Changes in ammoniacal nitrogen of octopus stored in ice

Total volatile base nitrogen

Total volatile base nitrogen (TVB-N) primarily includes trimethyamine (TMA), ammonia and dimethylamine (DMA). This index reflects later stages of spoilage rather than freshness. On day 1, the average TVB-N value was 23.5 mg %, which sharply increased significantly (p < 0.05) to 144 mg % within day 5 and later declined gradually on day 9 to 105 mg % (Table 3). There are few reports that there was a steady increase in the TVB-N levels in octopus stored in ice until the day of rejection (Atrea et al. 2009). Paarup et al. (2002) proposed the limit of acceptability for TVB-N as 45–60 mg/100 g for pressurised vacuum packed squid. However, Ohashi et al. (1991) found that TVB-N values were not suitable as freshness indicators for the quality of octopus, as some of the pathways are different. Our findings also supported this fact, as TVB-N values increased initially on storage and later decreased in the decomposed octopus.

Free fatty acid value

FFA is an index of hydrolytic rancidity due to the formation of free fatty acids from triacylglycerides by the action of autolytic lipases. The lipid content of the octopus was quite low (0.64 %) compared to other teleosts. In this study, the FFA was detected initially at low concentration until day 3 and later increased during storage with the significant increase (p < 0.05) noticed between days 5 and 7 (Fig. 5). The increase in FFA was also reported in octopus stored in ice Venkatappa (2006), and cuttlefish fillets stored in ice (Joseph and Sherief 2003). They observed changes in FFA irrespective of the method of icing the octopus ie. with or without overwrapping with polythene films.

Fig. 5.

Changes in free fatty acid of octopus stored in ice

Bacteriological quality

Aerobic plate count (APC) provides an estimate of the total number of aerobic micro organisms in foods. The initial microbial load in octopus was log 4.023 CFU/g, which slightly reduced (p > 0.05) on day 1, and then remained more or less constant (Table 3). Rapid chilling of octopus after harvest and maintenance of low temperature during subsequent storage had prevented the growth of bacteria. This result clearly demonstrated that the spoilage of octopus was mainly autolytic and not microbial. Hurtado et al. (1999) also stated autolysis was more intense in octopus than microbial action.

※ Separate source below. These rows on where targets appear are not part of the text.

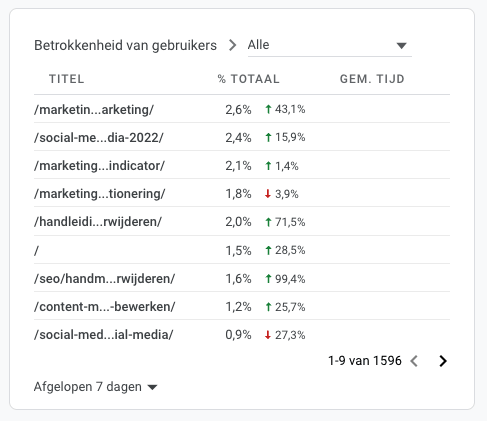The image size is (487, 421).
Task: Open the /social-me...dia-2022/ page row
Action: [242, 137]
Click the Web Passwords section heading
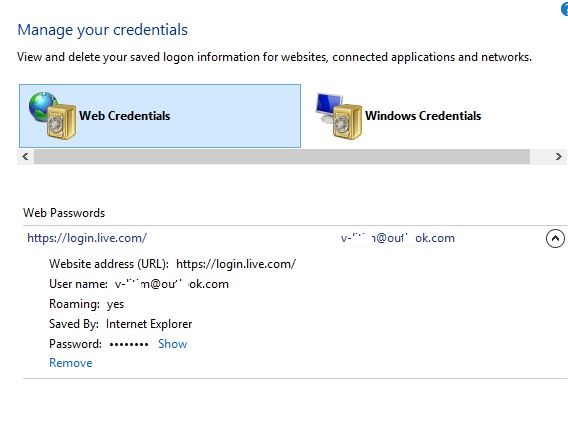This screenshot has width=568, height=428. point(64,213)
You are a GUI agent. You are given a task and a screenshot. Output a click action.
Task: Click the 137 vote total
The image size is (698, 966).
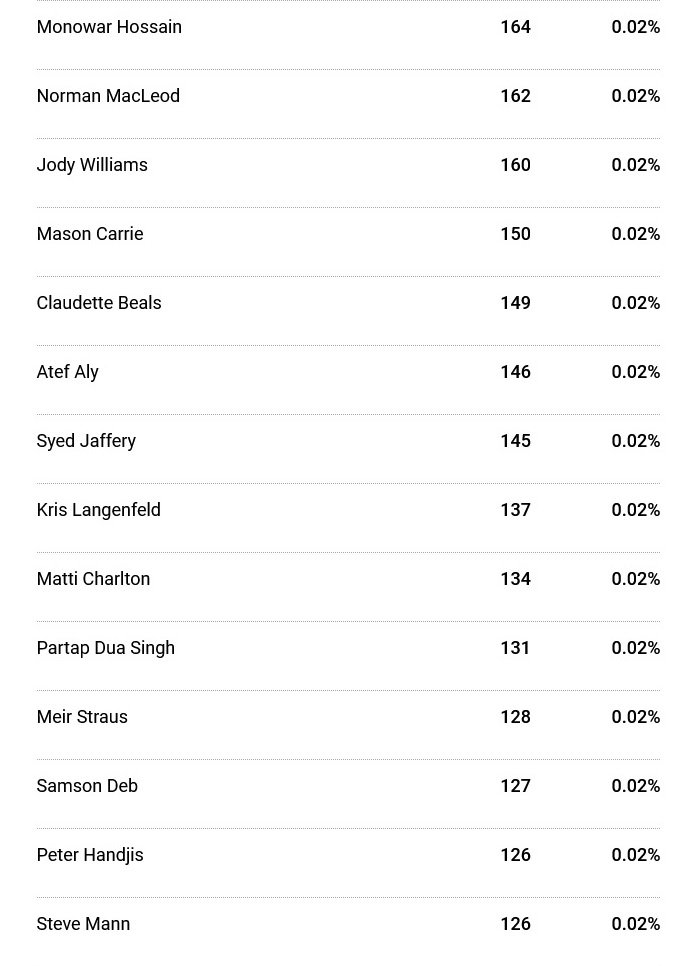(x=516, y=510)
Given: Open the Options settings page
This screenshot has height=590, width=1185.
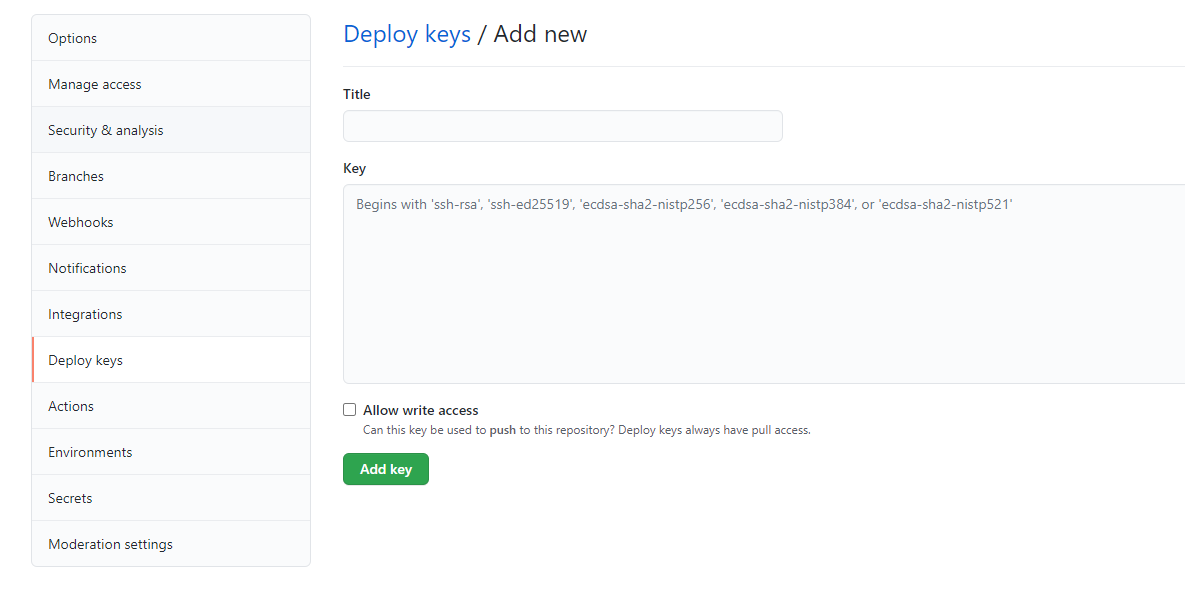Looking at the screenshot, I should click(x=73, y=38).
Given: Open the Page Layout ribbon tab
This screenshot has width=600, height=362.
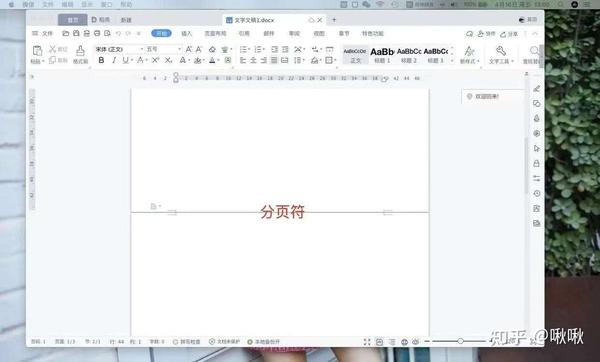Looking at the screenshot, I should (x=215, y=34).
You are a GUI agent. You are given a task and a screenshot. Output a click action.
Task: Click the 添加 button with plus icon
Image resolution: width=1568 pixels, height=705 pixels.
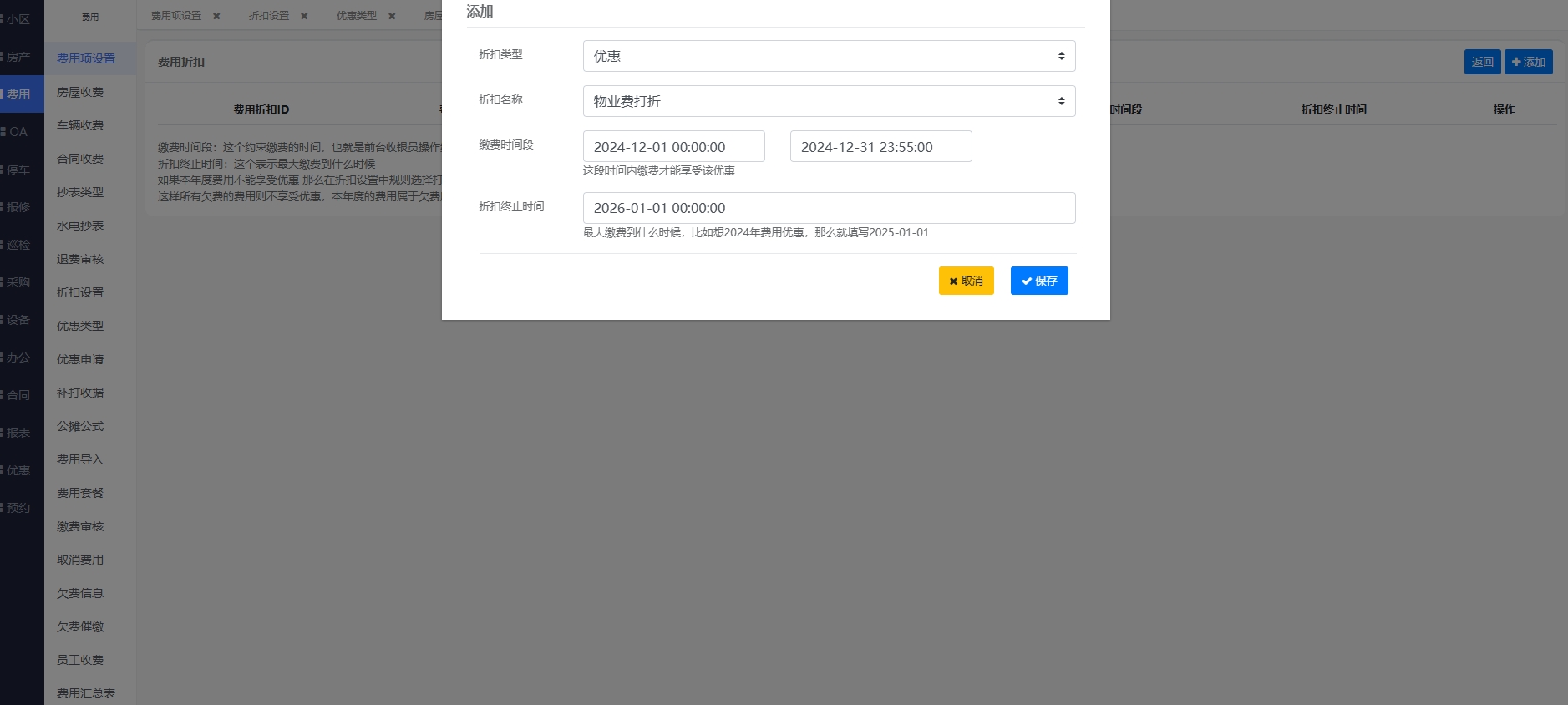pyautogui.click(x=1528, y=62)
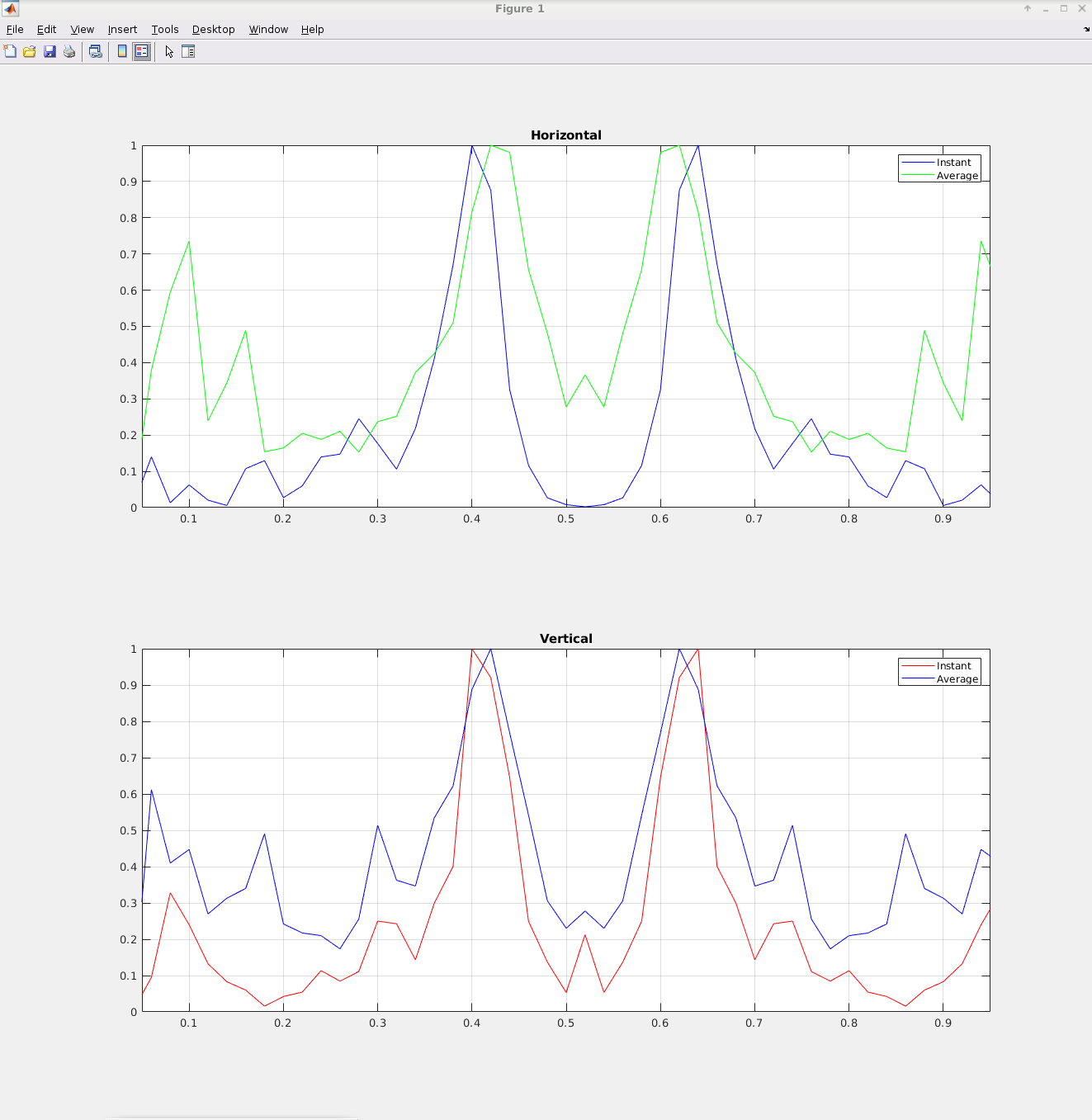Select the Instant entry in Horizontal legend
Screen dimensions: 1092x1120
[953, 163]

The total aerobic plate count at the point of rejection of fish products is usually log 7–9 CFU/g (Huss et al. 1997; Olafsdottir et al. 1997) and such higher counts were not obtained even on the day of rejection in the iced octopus. To supplement this, Ohashi et al.(1991) had reported that total aerobic bacteria count did not change significantly during 2 weeks of storage of squids in ice.

Conclusion

The octopus had a short shelf life of only 7 days in ice when wrapped with polythene bags. Pink discolouration and ammoniacal odour were the predominant sensory changes noticed during ice storage of octopus. Total volatile base nitrogen values cannot be a quality index for ice stored octopus. Ammoniacal nitrogen increased steadily during ice storage and also coincided with changes in the sensory attributes analysed by QIM and can be considered as suitable index to monitor the quality in seafood industries.